BEGIN Source passage
EXPLANATION OF THE PREFERRED EMBODIMENTS
[0036] The present invention is now explained with reference to
some preferred embodiments.
[0037] The present inventors have made close studies of zinc
immersion coating inhibitors, finding out that some zinc immersion
coating inhibitors have strong inhibition on zinc immersion coating
formation and strong adsorption to substances, and others have weak
inhibition on zinc immersion coating formation and weak adsorption
to substances. The inventors have further revealed that the
addition of a zinc immersion coating inhibitor having strong
adsorption to substances to a zinc immersion coating solution used
for the second zinc immersion coating causes the zinc immersion
coating inhibitor to remain adsorbed to the formed zinc immersion
coating film, causing the zinc immersion coating inhibitor to be
trapped in a plating bath, so resulting in adverse influences on
the formation of a metal plating film. The present invention has
been created on the basis of such to revealed results.
END Source passage
BEGIN Supplied information
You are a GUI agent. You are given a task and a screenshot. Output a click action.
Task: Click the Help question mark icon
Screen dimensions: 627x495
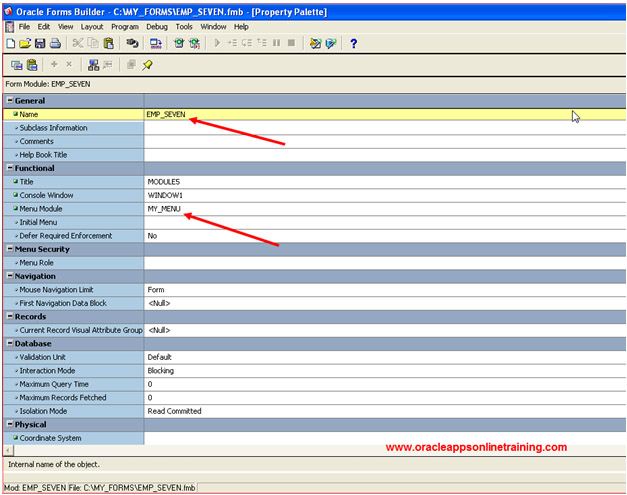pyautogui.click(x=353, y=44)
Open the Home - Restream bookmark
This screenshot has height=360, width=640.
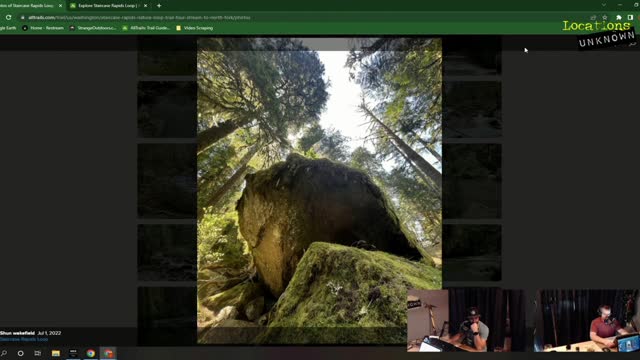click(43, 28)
END Supplied information
* The request:
Reproduce the full patent passage on zinc immersion coating inhibitors from above, word for word.

* Worked answer:
EXPLANATION OF THE PREFERRED EMBODIMENTS
[0036] The present invention is now explained with reference to
some preferred embodiments.
[0037] The present inventors have made close studies of zinc
immersion coating inhibitors, finding out that some zinc immersion
coating inhibitors have strong inhibition on zinc immersion coating
formation and strong adsorption to substances, and others have weak
inhibition on zinc immersion coating formation and weak adsorption
to substances. The inventors have further revealed that the
addition of a zinc immersion coating inhibitor having strong
adsorption to substances to a zinc immersion coating solution used
for the second zinc immersion coating causes the zinc immersion
coating inhibitor to remain adsorbed to the formed zinc immersion
coating film, causing the zinc immersion coating inhibitor to be
trapped in a plating bath, so resulting in adverse influences on
the formation of a metal plating film. The present invention has
been created on the basis of such to revealed results.